Уже потом я понял, что такой принцип воспитания детей — «чтоб жизнь с самого раннего детства медом не казалась, иначе потом тяжко придется во взрослой действительности» — исповедовался не только моими родителями, но и другими тоже. Зря я грешил на маму и папу, с уверенностью полагая, что они — самые отъявленные истязатели, всегда принимающие решения наперекор моим мечтам. То, что слово «воспитывать» означает наказывать и мучить, представлялось тогда естественным и правильным для большинства родителей. Ах, тебе повезло, и ты не родился накануне войны, как мы? Не голодаешь с младенчества, как мы? Не горбатишься с четырех лет на грядках, как горбатились мы? Что ж, придумаем для тебя другие испытания. И тогда ты тоже вырастешь хорошим, как мы.

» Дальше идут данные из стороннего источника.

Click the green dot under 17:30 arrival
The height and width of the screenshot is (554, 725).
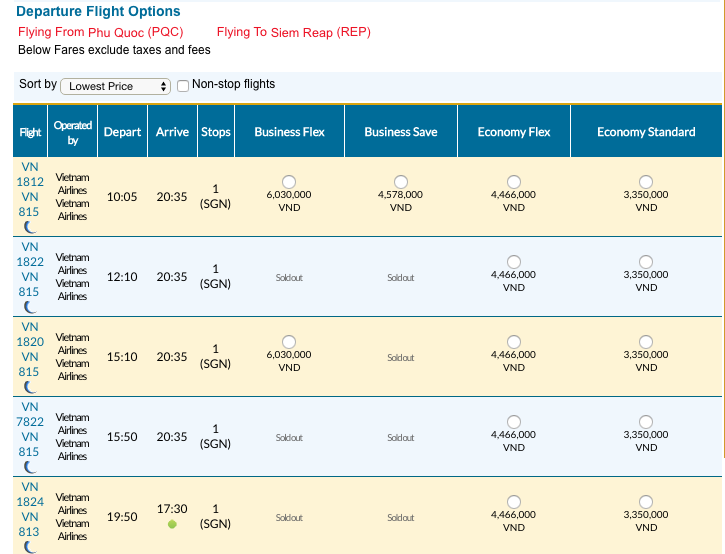172,524
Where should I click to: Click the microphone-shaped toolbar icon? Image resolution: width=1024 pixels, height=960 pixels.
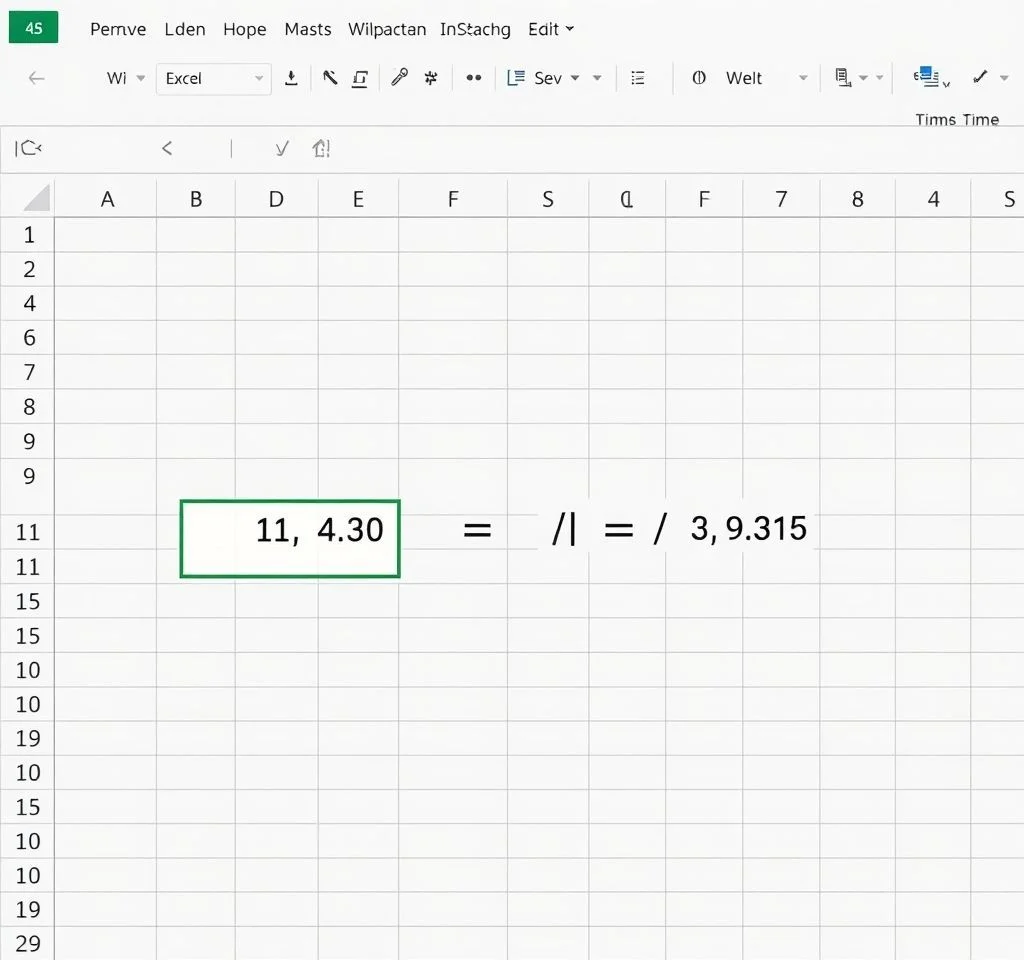click(399, 78)
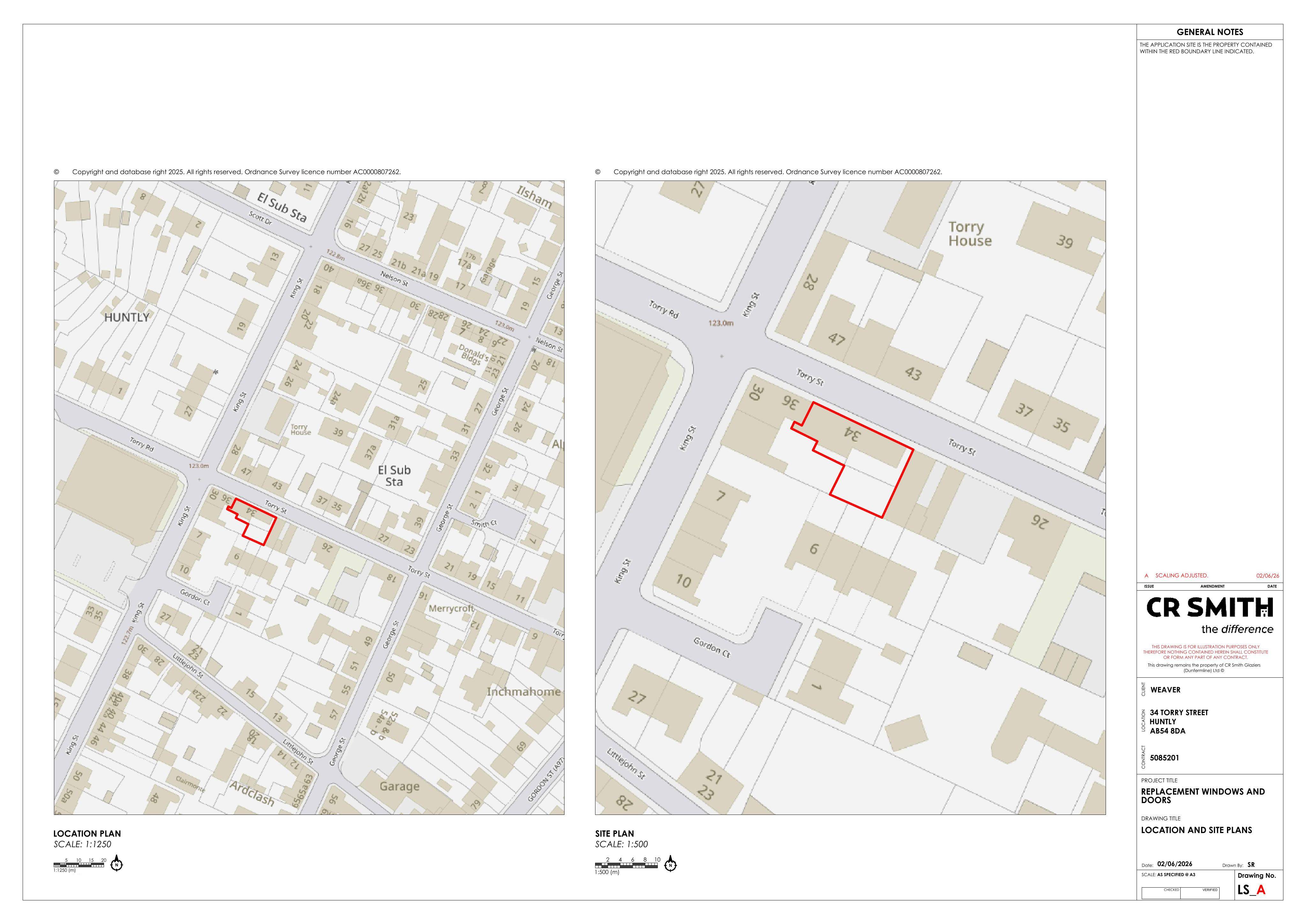Viewport: 1307px width, 924px height.
Task: Click the red SCALING ADJUSTED amendment entry
Action: pos(1182,576)
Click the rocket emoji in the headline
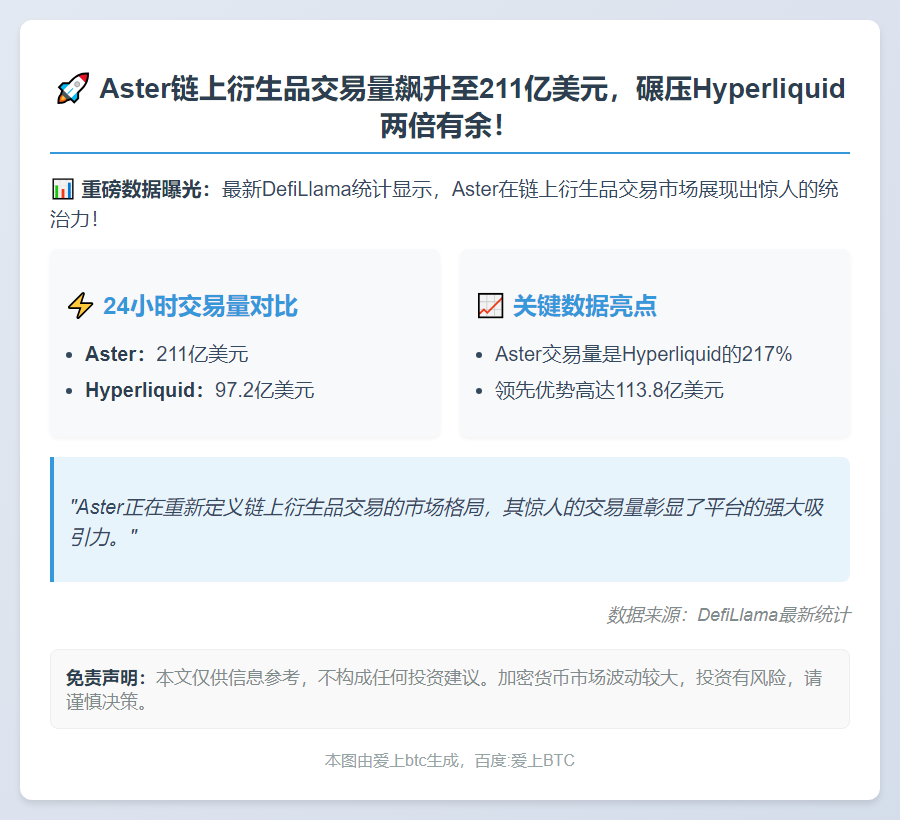 (x=73, y=89)
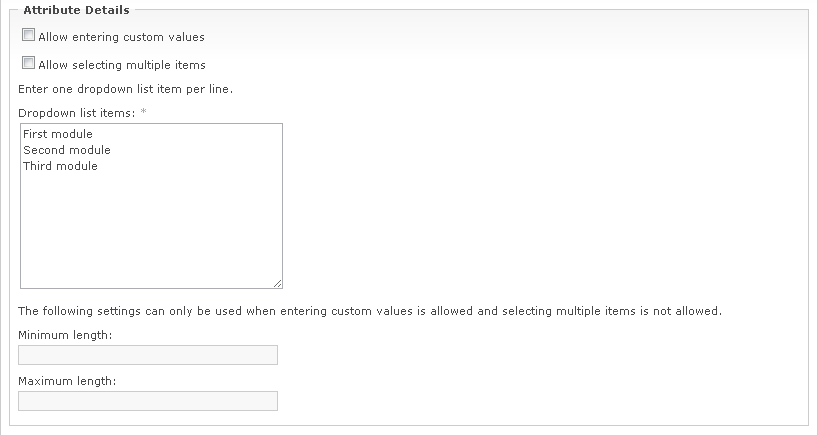The height and width of the screenshot is (435, 818).
Task: Click the "Allow entering custom values" label text
Action: click(x=121, y=37)
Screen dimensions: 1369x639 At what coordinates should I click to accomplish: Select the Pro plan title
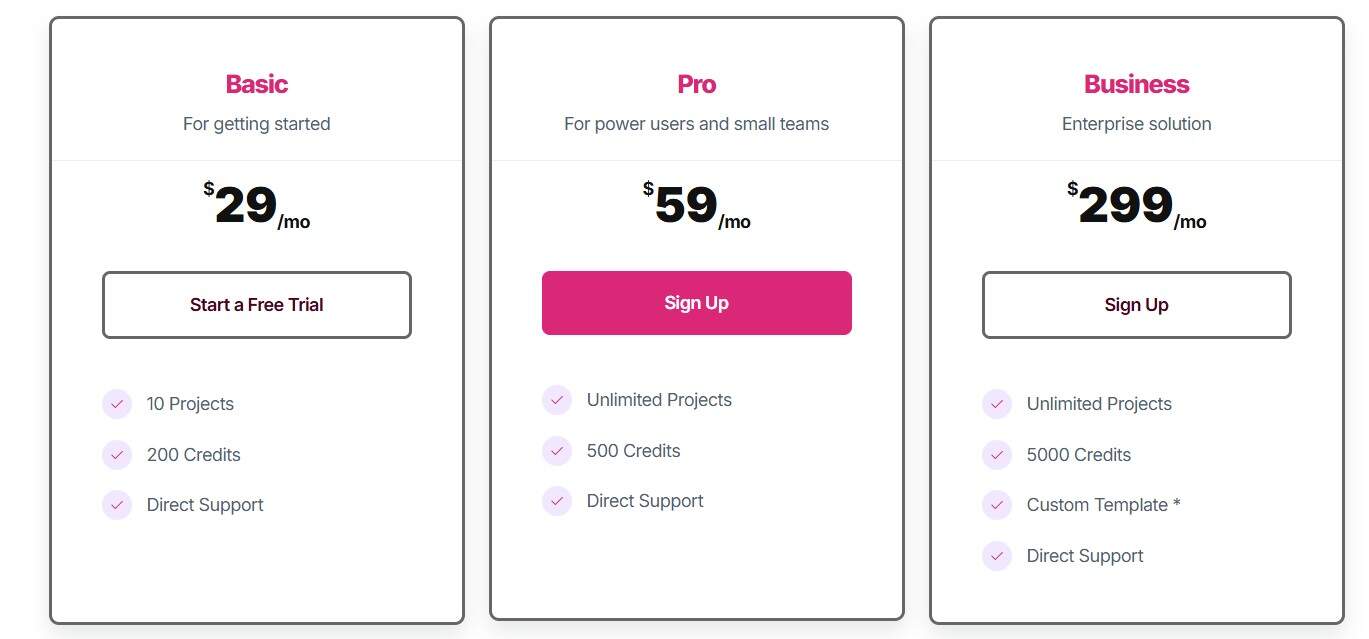696,84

Тоскливые предчувствия наполнили мое жалкое существо. Томительные прямо-таки. У нас считалось позорным ходить в парикмахерскую. Лысых дразнили нещадно и очень обидно.
В маленькой парикмахерской, пропитанной запахом прогоркшего одеколона, были несколько мальчиков с родителями, их стригли «полубоксом» за сорок копеек… О «полубоксе» я мечтать, понятное дело, не мог: сразу видно, что эти мальчики из микрорайона, а там все форсят. Но в микрорайоне есть только один салон, где меньше, чем за рубль, даже маленьких не стригут, а это и по микрорайоновским меркам дорого, вот и ведут детей к нам в старый город.
Микрорайоновские по всем признакам были богаче, но не потому, что получали больше, чем жители старого города — нет-нет, получали все одинаково, просто микрорайоновские легче расставались с деньгами. Поэтому и жили лучше. «Молодые» — неприязненно говорили о всех микрорайоновцах состарившиеся в нужде обитатели Курлы-Мурлы.
Бабушка еще летом постригла меня почти налысо, с еле заметным чубчиком, потому что это была самая дешевая стрижка, стоила она пятнадцать копеек. Но я тогда был поглощен горем разлуки с Катей, и это унижение — ходить лысым — прошло для меня как-то незаметно, тем более, что было дождливо и холодно, я носил кепку или пилотку, а потом действительно, как сказала мама, быстро оброс.